== The task ==
Copy the rows below, substituting "overflow menu" for every occurrence of "three-dot more options menu" and changing nothing else.

━━━ Record list ━━━

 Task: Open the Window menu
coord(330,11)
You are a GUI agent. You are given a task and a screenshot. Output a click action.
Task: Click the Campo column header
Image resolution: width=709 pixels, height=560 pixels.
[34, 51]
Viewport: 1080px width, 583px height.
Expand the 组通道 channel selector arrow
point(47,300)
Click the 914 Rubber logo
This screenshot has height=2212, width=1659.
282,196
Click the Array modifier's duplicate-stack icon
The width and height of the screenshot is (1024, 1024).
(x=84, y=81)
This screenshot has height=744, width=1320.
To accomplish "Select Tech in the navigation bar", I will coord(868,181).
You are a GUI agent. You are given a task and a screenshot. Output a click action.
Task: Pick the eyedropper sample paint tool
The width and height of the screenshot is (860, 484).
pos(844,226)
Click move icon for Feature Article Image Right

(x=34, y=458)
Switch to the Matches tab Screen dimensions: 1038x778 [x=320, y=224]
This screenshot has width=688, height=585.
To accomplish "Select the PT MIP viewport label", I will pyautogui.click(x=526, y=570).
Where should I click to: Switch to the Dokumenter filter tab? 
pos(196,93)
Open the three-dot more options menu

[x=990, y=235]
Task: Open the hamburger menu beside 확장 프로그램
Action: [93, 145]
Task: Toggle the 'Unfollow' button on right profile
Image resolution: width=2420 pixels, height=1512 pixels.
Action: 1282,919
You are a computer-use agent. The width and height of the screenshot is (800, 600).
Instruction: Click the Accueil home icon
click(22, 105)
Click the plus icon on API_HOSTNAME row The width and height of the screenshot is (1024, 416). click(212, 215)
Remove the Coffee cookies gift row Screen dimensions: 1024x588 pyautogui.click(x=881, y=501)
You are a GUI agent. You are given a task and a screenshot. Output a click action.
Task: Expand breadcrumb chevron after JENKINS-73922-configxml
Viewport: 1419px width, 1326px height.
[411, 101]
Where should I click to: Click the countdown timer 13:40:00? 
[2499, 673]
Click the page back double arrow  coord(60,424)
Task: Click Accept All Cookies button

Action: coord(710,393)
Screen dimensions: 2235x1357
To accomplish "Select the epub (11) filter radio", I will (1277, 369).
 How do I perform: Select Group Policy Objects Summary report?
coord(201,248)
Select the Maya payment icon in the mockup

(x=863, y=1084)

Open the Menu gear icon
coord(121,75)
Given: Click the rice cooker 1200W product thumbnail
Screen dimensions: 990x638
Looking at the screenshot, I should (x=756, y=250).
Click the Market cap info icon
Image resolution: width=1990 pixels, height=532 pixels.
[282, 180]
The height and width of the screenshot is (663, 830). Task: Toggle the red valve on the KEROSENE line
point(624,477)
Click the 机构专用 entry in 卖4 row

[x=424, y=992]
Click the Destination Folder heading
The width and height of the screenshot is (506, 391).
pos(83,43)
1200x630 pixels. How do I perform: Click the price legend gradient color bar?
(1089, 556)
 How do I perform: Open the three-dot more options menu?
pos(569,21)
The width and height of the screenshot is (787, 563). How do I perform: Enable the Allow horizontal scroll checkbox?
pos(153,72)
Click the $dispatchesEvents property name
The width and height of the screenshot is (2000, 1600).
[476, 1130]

━━━

== Reply ==
 Task: Open the Window menu
coord(330,11)
You are a GUI agent. You are given a task and a screenshot. Output a click action.
Task: Click the Campo column header
Image resolution: width=709 pixels, height=560 pixels.
[34, 51]
Viewport: 1080px width, 583px height.
Expand the 组通道 channel selector arrow
point(47,300)
Click the 914 Rubber logo
This screenshot has height=2212, width=1659.
282,196
Click the Array modifier's duplicate-stack icon
The width and height of the screenshot is (1024, 1024).
(x=84, y=81)
This screenshot has height=744, width=1320.
To accomplish "Select Tech in the navigation bar", I will coord(868,181).
You are a GUI agent. You are given a task and a screenshot. Output a click action.
Task: Pick the eyedropper sample paint tool
The width and height of the screenshot is (860, 484).
pos(844,226)
Click move icon for Feature Article Image Right

(x=34, y=458)
Switch to the Matches tab Screen dimensions: 1038x778 [x=320, y=224]
This screenshot has width=688, height=585.
To accomplish "Select the PT MIP viewport label", I will pyautogui.click(x=526, y=570).
Where should I click to: Switch to the Dokumenter filter tab? 
pos(196,93)
Open the overflow menu

[x=990, y=235]
Task: Open the hamburger menu beside 확장 프로그램
Action: [93, 145]
Task: Toggle the 'Unfollow' button on right profile
Image resolution: width=2420 pixels, height=1512 pixels.
Action: 1282,919
You are a computer-use agent. The width and height of the screenshot is (800, 600).
Instruction: Click the Accueil home icon
click(22, 105)
Click the plus icon on API_HOSTNAME row The width and height of the screenshot is (1024, 416). click(212, 215)
Remove the Coffee cookies gift row Screen dimensions: 1024x588 pyautogui.click(x=881, y=501)
You are a GUI agent. You are given a task and a screenshot. Output a click action.
Task: Expand breadcrumb chevron after JENKINS-73922-configxml
Viewport: 1419px width, 1326px height.
[411, 101]
Where should I click to: Click the countdown timer 13:40:00? 
[2499, 673]
Click the page back double arrow  coord(60,424)
Task: Click Accept All Cookies button

Action: coord(710,393)
Screen dimensions: 2235x1357
To accomplish "Select the epub (11) filter radio", I will (1277, 369).
 How do I perform: Select Group Policy Objects Summary report?
coord(201,248)
Select the Maya payment icon in the mockup

(x=863, y=1084)

Open the Menu gear icon
coord(121,75)
Given: Click the rice cooker 1200W product thumbnail
Screen dimensions: 990x638
Looking at the screenshot, I should (x=756, y=250).
Click the Market cap info icon
Image resolution: width=1990 pixels, height=532 pixels.
[282, 180]
The height and width of the screenshot is (663, 830). Task: Toggle the red valve on the KEROSENE line
point(624,477)
Click the 机构专用 entry in 卖4 row

[x=424, y=992]
Click the Destination Folder heading
The width and height of the screenshot is (506, 391).
pos(83,43)
1200x630 pixels. How do I perform: Click the price legend gradient color bar?
(1089, 556)
 How do I perform: Open the overflow menu?
pos(569,21)
The width and height of the screenshot is (787, 563). How do I perform: Enable the Allow horizontal scroll checkbox?
pos(153,72)
Click the $dispatchesEvents property name
The width and height of the screenshot is (2000, 1600).
[476, 1130]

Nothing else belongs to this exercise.